YAOUNDÉ, Cameroon – Gabon’s Catholic Church says more must be done in the country to stop ritualistic killings, which are carried out by witch doctors and their collaborators in the central African country.
Gabon is nominally Christian, with over 40 percent of the population claiming to be Catholic and another 45 percent belonging to other Christian denominations, but many people still also practice animist religions and visit witch doctors.
According to the Association to Fight Ritual Crimes (ALCR), human organs, human flesh and human blood are believed to bring success or power by many in Gabon.
Bishop Jean-Vincent Ondo Eyene of Oyem, in northern Gabon, says the Church cannot stay silent in the face of ritual killings that continue to haunt the central African country.
In an exclusive interview with the Catholic news website Cath.ch on October 5, the bishop said ritual killings were on the rise in the country.

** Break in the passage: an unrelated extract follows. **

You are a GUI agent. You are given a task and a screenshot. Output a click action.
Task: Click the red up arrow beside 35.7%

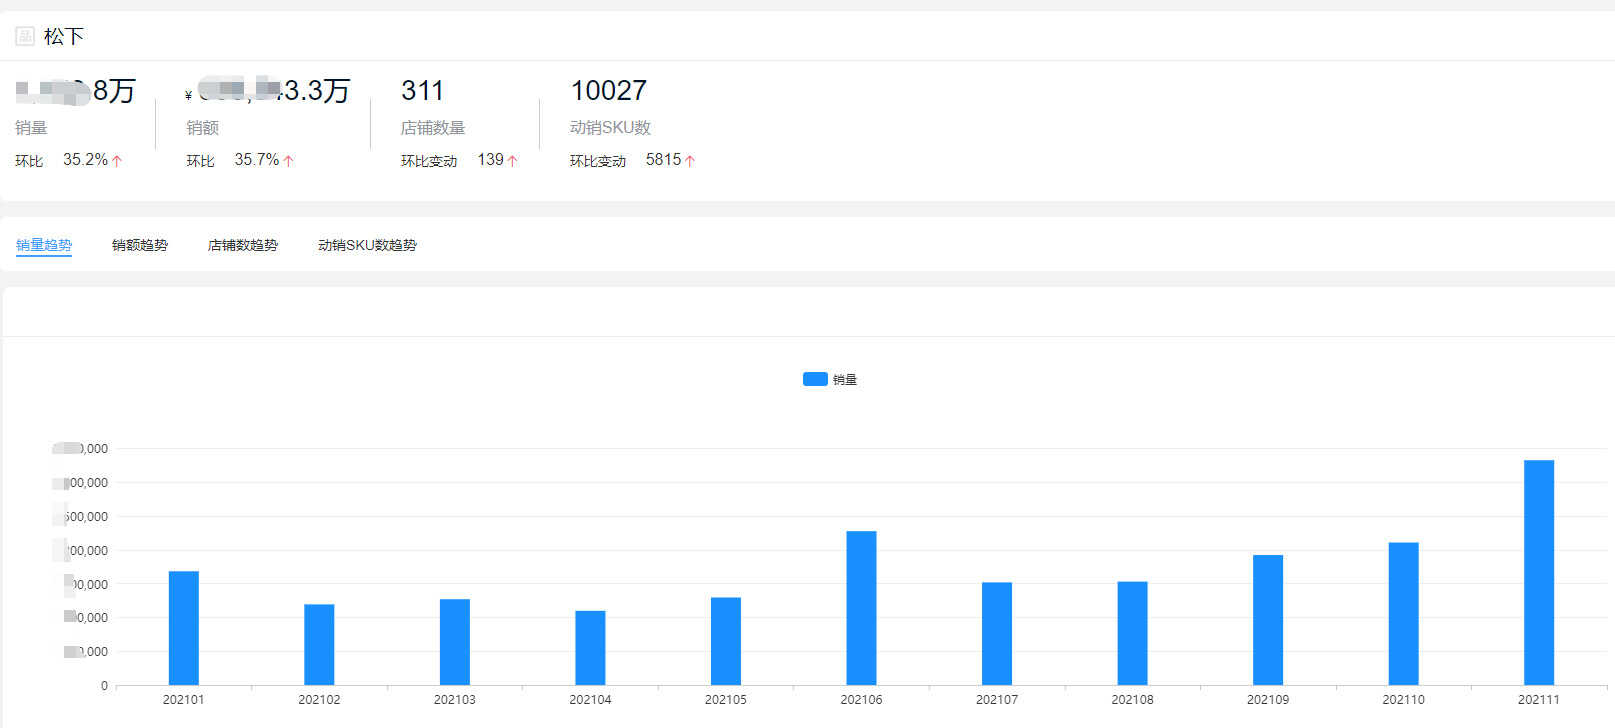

He said the Catholic Church, through its Justice and Peace Commission has since 2012 been engaged in the fight against ritual killings.
“It is not part of the cultural habits of the Gabonese people,” Ondo Eyene said, adding Gabon’s openness to the world has brought about the practice.

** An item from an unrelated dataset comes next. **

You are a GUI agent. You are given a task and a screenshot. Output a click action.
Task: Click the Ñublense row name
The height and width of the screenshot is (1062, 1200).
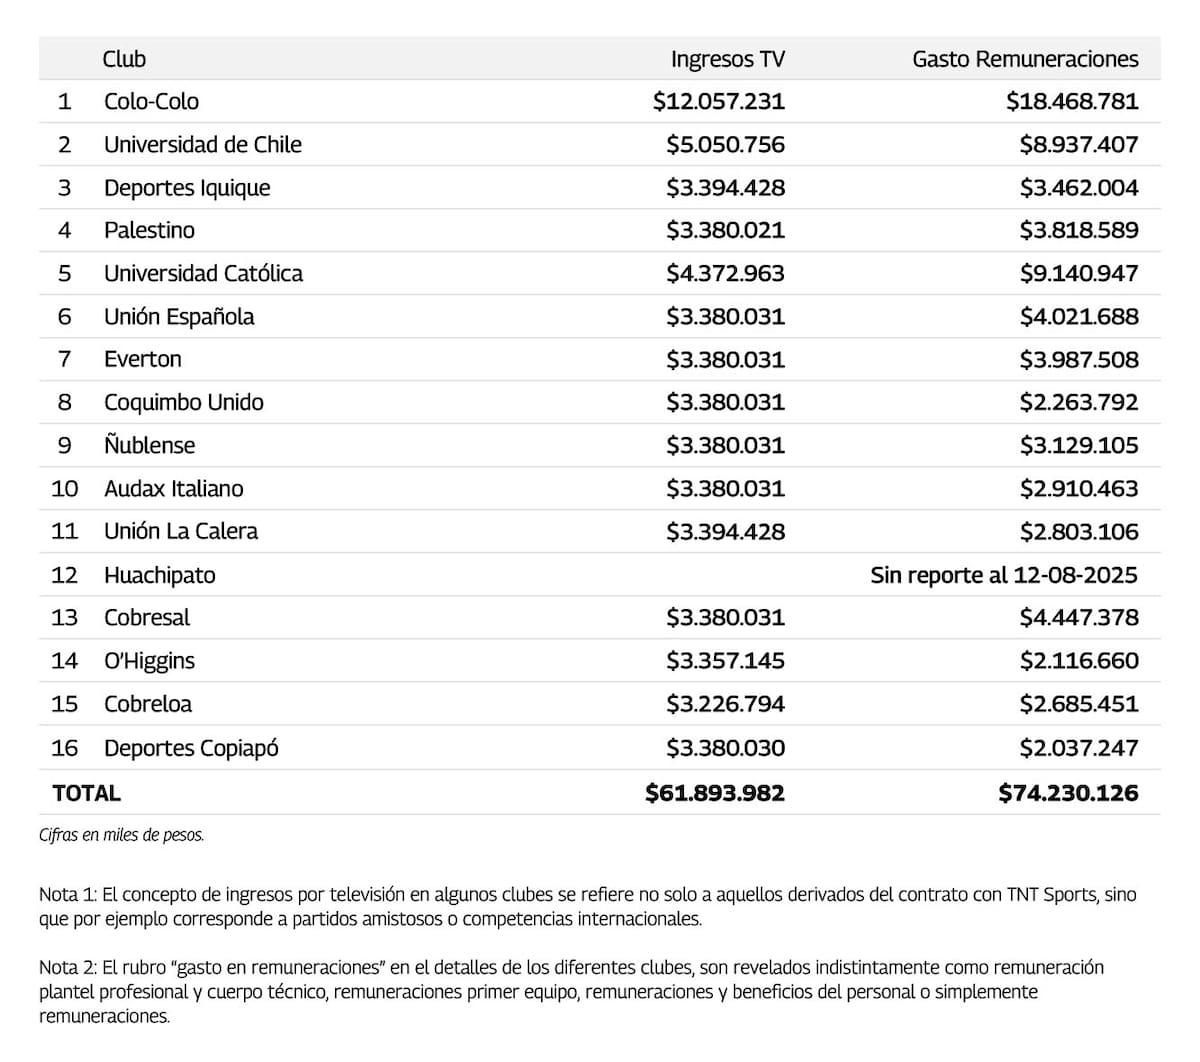[x=150, y=445]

“There is need to discuss with the authorities to see how to put an end to the practice. Human life is sacred and cannot be made banal,” he said.
The ALCR says the killings always peak in the build-up to elections.

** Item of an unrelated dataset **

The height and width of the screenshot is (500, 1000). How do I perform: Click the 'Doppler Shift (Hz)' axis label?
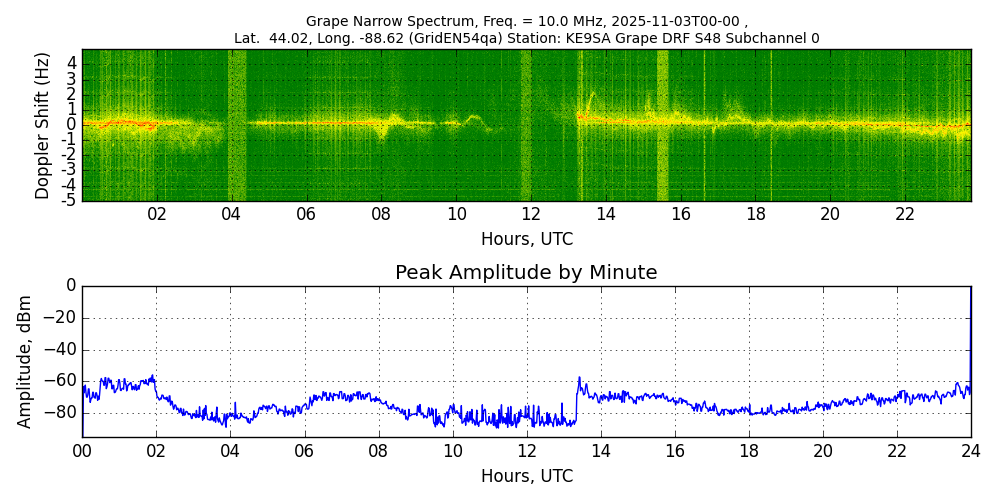(x=42, y=126)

“It’s before elections and ministerial reshuffles that the vilest crimes are committed and the capital empties of certain kinds of politicians who go to the interior to carry out witchcraft,” Pastor Francois Bibang, a member of the ALCR told Reuters in 2013.
Ondo Eyene agrees.
“These crimes are committed very frequently during elections or other special events…That is why we try to be very vigilant in the build up to elections to start denouncing these crimes and draw the attention of the authorities to their existence,” the bishop said.
Gabon is scheduled to have legislative elections early next year.
Jean Elvis Ebang Ondo, the president of the ALCR, spoke to Vatican Radio about the practice of human sacrifice in Gabon in 2014.
“They would kill a person; they would take away what is commonly known here as ‘spare parts’ meaning the parts of the body required by the witch doctor. The body is then buried somewhere in the bush and six months after, they come back to recover the bones,” he said.
Ebang Ondo’s son and a friend were taken, murdered, and mutilated in a ritual killing.
The association says that between 2011 and 2014, at least 157 people were killed in Gabon for their body parts. It said 40 mutilated corpses were found in 2013, 38 in 2014, 45 in 2015 and about 60 in 2016, when an historically close presidential election took place.
The vast majority of the victims – around 70 percent – are children.
The Church stands up to the scourge
In 2016, the Catholic bishops in Gabon used the month of December to pray against ritual killings and other forms of violence, even setting aside December 28 – the feast of the Holy Innocents – as a particular day of prayer for the victims of these heinous crimes.
Besides prayers, the church also engaged in exposés and roundtable discussions to drive home the message of the evil ingrained in the phenomenon of ritual killings.
Despite campaigns by the church and the ALCR, public authorities in Gabon have not made addressing the problem a priority, which Ebang Ondo said shows public authorities are not only condoning the practice, but also perpetuating the crime.
“The authorities in place encourage this phenomenon,” he told Radio France Internationale.
“Politicians kill in this country for various reasons that have to do with money and power,” Ebang Ondo continued.
These accusations gained credence after Bruno Ben Moubamba – a former prime minister – was fired by the current government after serving as Minister of Housing and Urban Development.
Shortly after he was dismissed on September 7, 2017, he wrote a post on his Facebook page insinuating that he was sacked because he refused to commit such ritual crimes.
“I don’t care…I prefer to quit the government than be forced to commit crimes to stay in power,” Moubamba wrote.
Ondo Eyene says the Church will continue to push for a stop to the heinous crime.
“Each time we notice that despite our condemnation, there is once more a crime committed, we must make our voice once again say: This has got to stop,” he said.
In 2015, the government of Gabon has published a penal code to punish “blood crimes.”
The code punishes blood crimes involving the removal of body parts and other mutilations with life imprisonment without the possibility of parole.
“We must put an end to this phenomenon that tarnishes the image of our country,” President Omar Bongo said at the time.
Although saying the legislation was a good step, the ALCR says the law still needs to be enforced.
Most often, the perpetrators go unpunished. The ALCR said several factors are to blame for this: The families of the victims are often threatened and pressured into not pursuing the cases; many officials in the government are corrupt, if not complicit in the killings; and the high cost of investigating the murders, which involves sophisticated forensics and autopsies, deters resource-strapped police departments from properly looking into the crimes.